Host Joanna Manqueros graduated from U.C. Berkeley with a Phi Beta Kappa before earning a Masters in Social Work at S.F. State University. She worked as a therapist at Kaiser Hospital, where she has been co-chair of the Diversity Committee in Psychiatry for many years. In addition, she has been a host of KPFA’s Music of the World since 2005.
Bandy X. Lee, M.D., M.Div., is Assistant Clinical Professor in Law and Psychiatry at Yale School of Medicine. She earned her degrees at Yale, interned at Bellevue, was Chief Resident at Mass General, and was a Research Fellow at Harvard Medical School. She was also a Fellow of the National Institute of Mental Health. Lee has worked in several maximum-security prisons, cofounded Yale’s Violence and Health Study Group, and leads a violence prevention collaborators group for the World Health Organization. She’s written more than 100 peer-reviewed articles and chapters, edited eleven academic books, and is author of the textbook Violence. Previously nonpartisan and politically inactive, she recently held a conference at Yale School of Medicine on the ethical rules about discussing the dangerousness of a presidency due to mental instability
Dee Mosbacher, M.D., Ph.D., is a psychiatrist and Academy Award-nominated documentary filmmaker who was formerly on the faculty of University of California, San Francisco.
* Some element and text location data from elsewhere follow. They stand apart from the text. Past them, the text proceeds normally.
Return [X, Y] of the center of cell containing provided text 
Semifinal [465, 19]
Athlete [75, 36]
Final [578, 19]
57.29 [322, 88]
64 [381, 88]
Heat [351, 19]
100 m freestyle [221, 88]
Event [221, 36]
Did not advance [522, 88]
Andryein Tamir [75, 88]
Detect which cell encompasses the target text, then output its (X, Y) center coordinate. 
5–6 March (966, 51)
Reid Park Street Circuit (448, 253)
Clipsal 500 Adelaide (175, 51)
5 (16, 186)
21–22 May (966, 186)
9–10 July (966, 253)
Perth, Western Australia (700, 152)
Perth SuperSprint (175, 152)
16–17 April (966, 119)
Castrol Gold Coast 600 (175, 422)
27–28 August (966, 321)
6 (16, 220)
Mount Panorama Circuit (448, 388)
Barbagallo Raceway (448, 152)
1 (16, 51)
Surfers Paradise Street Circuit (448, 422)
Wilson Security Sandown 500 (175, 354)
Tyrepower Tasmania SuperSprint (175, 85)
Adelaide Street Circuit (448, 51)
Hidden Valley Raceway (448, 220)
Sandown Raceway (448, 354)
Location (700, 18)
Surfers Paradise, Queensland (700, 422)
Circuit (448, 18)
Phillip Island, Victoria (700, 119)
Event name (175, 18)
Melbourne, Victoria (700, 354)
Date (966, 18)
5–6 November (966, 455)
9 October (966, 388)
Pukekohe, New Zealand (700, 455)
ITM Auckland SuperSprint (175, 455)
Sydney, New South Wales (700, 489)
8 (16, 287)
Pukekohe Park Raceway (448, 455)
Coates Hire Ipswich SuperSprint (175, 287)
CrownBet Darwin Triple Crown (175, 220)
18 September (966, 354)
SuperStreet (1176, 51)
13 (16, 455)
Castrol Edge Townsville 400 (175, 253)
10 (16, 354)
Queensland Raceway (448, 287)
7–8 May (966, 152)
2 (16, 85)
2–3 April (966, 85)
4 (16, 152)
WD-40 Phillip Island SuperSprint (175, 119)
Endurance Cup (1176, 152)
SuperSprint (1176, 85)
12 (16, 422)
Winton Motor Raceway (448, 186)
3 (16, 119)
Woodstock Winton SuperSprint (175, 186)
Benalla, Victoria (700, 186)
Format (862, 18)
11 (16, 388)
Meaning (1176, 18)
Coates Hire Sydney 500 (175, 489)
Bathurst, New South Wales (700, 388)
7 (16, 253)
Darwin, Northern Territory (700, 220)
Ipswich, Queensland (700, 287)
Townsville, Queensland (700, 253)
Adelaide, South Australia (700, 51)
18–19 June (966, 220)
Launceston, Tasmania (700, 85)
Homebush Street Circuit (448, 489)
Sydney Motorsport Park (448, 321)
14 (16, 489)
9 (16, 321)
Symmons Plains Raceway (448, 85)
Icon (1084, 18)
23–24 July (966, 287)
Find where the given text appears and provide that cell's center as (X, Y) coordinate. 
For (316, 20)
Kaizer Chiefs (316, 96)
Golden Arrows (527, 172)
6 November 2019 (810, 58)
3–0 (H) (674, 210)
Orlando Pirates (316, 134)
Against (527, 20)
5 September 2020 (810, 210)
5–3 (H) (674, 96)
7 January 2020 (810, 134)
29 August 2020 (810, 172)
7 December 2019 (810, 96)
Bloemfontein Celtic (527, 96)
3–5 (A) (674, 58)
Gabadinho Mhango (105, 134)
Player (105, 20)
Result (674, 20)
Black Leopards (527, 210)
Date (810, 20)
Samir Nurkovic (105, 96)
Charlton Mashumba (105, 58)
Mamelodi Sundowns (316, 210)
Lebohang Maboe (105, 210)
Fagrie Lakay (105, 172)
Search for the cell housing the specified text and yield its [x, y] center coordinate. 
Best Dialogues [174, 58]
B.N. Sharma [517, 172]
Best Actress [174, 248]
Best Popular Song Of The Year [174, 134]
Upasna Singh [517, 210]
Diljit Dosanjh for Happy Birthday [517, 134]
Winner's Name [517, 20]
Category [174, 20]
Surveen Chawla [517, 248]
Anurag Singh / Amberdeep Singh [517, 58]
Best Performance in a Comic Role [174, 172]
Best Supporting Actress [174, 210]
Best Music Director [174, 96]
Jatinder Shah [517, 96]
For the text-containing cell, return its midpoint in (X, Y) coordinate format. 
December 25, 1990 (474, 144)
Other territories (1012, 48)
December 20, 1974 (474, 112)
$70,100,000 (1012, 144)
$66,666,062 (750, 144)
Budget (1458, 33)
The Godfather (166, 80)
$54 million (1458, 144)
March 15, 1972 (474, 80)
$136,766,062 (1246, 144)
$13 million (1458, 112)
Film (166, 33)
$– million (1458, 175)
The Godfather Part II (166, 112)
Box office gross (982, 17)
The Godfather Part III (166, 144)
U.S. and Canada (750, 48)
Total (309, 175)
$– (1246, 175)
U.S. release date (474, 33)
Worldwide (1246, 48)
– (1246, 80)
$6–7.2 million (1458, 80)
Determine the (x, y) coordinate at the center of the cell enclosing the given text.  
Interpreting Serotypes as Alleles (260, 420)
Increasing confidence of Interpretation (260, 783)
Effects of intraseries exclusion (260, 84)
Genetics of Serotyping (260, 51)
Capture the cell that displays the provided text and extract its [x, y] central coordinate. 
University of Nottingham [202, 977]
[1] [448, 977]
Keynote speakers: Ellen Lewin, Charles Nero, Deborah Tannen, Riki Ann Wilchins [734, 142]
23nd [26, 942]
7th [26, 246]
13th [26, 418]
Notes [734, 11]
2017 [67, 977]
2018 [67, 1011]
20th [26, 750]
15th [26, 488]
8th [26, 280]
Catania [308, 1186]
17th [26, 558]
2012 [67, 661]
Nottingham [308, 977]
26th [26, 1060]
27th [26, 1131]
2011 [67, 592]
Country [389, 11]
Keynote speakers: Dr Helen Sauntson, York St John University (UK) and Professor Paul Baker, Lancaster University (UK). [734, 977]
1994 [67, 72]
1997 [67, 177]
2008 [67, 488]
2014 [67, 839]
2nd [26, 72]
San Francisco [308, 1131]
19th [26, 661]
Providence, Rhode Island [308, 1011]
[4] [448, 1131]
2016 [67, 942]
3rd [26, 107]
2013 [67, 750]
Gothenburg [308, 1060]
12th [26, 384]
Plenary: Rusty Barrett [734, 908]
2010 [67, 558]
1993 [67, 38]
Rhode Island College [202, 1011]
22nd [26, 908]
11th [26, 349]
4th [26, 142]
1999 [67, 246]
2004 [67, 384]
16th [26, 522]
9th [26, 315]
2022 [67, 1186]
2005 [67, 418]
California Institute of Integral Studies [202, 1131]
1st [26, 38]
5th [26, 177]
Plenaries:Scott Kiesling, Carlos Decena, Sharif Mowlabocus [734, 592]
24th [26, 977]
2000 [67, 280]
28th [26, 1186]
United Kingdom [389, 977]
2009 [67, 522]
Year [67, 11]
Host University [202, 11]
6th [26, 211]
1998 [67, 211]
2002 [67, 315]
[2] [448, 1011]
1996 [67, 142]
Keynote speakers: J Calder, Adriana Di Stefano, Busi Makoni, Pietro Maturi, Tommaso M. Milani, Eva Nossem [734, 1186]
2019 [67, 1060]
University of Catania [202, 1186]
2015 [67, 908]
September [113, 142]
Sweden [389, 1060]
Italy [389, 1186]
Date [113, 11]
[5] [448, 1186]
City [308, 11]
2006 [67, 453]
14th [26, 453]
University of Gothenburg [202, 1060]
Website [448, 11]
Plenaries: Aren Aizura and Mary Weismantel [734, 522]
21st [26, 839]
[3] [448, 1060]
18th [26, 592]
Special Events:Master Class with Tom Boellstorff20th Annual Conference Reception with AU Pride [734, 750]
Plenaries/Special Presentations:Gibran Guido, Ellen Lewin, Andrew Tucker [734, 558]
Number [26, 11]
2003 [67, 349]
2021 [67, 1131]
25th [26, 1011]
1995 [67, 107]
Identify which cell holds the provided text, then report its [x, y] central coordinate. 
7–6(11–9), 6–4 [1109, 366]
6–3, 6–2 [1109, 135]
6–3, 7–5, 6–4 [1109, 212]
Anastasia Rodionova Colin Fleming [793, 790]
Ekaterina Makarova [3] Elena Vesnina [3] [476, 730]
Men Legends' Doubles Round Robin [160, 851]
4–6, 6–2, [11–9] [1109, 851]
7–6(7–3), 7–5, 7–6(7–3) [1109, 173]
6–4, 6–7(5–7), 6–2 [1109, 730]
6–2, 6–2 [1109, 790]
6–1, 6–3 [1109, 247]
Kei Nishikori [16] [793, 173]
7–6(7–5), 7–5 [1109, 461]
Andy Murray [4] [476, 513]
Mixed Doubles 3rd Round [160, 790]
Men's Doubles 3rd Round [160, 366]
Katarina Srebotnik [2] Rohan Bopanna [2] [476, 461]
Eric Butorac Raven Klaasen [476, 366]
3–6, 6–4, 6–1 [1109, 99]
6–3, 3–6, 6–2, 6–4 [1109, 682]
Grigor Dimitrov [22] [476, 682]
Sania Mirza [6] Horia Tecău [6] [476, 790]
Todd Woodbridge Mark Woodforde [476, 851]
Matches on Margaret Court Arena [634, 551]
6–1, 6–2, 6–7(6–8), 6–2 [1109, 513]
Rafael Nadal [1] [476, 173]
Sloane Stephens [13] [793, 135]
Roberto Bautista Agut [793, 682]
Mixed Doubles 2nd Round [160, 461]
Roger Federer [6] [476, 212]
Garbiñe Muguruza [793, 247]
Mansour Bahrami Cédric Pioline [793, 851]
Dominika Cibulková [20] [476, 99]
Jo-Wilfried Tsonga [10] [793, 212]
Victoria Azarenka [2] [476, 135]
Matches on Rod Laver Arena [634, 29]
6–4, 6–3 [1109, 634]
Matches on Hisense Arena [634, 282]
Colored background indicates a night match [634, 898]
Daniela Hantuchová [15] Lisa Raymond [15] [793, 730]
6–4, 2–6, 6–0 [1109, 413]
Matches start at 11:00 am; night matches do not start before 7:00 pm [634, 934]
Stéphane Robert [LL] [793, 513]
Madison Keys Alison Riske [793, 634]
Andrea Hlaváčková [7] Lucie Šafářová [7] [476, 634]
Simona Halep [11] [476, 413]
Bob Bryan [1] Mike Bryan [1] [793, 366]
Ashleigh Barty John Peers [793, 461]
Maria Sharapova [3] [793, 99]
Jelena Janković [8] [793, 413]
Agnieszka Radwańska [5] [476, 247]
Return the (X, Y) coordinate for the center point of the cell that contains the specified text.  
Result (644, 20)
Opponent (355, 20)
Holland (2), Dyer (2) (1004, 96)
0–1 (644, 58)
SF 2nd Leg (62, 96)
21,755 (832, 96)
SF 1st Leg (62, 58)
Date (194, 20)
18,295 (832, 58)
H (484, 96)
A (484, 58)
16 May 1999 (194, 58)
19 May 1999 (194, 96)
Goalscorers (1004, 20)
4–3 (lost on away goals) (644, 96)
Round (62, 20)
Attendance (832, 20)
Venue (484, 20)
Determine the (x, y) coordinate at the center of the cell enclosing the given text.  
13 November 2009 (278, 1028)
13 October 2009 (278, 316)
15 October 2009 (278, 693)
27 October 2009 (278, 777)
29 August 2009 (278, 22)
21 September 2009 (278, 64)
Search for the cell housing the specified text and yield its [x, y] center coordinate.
As a public-sector psychiatrist, Dr. Mosbacher specialized in the treatment of patients with severe mental illness. She served as San Mateo County’s Medical Director for Mental Health and Senior Psychiatrist at San Francisco’s Progress Foundation. The Diane (Dee) Mosbacher and Woman Vision Papers are archived at the Sophia Smith Collection, Smith College. Dr. Mosbacher’s films are also contained within the Smithsonian National Museum of American History collection.